### SUPPLIED DATA

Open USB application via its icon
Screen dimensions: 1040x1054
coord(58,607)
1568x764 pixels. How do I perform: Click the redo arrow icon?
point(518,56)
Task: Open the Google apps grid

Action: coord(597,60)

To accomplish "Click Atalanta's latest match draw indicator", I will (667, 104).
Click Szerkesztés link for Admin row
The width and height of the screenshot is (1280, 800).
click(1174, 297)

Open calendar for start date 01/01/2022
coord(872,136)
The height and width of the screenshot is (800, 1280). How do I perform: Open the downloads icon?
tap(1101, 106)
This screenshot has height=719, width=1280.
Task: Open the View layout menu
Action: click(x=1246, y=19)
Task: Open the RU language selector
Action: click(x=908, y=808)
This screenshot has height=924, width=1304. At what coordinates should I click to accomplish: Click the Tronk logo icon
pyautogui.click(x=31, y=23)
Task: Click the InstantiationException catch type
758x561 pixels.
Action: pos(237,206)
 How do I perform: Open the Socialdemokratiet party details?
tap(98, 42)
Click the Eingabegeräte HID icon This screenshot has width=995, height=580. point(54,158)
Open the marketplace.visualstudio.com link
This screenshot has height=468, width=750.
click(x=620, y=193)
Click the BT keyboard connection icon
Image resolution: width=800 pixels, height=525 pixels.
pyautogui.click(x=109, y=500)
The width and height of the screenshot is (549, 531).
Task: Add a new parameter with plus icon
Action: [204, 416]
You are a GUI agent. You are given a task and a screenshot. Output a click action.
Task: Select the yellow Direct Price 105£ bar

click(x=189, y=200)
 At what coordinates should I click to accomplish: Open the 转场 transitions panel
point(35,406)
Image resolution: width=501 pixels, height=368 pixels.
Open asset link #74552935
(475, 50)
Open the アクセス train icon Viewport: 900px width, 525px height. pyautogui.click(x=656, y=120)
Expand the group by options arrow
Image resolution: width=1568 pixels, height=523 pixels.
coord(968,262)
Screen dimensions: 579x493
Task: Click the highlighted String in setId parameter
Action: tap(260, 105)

######

**YOUR GOAL:**
Give back every line from the beginning of the records through the line holding "Task: Click the InstantiationException", exactly as it reads, and leave out the rest.

**THE ANSWER:**
Open USB application via its icon
Screen dimensions: 1040x1054
coord(58,607)
1568x764 pixels. How do I perform: Click the redo arrow icon?
point(518,56)
Task: Open the Google apps grid

Action: coord(597,60)

To accomplish "Click Atalanta's latest match draw indicator", I will (667, 104).
Click Szerkesztés link for Admin row
The width and height of the screenshot is (1280, 800).
click(1174, 297)

Open calendar for start date 01/01/2022
coord(872,136)
The height and width of the screenshot is (800, 1280). How do I perform: Open the downloads icon?
tap(1101, 106)
This screenshot has height=719, width=1280.
Task: Open the View layout menu
Action: click(x=1246, y=19)
Task: Open the RU language selector
Action: click(x=908, y=808)
This screenshot has height=924, width=1304. At what coordinates should I click to accomplish: Click the Tronk logo icon
pyautogui.click(x=31, y=23)
Task: Click the InstantiationException catch type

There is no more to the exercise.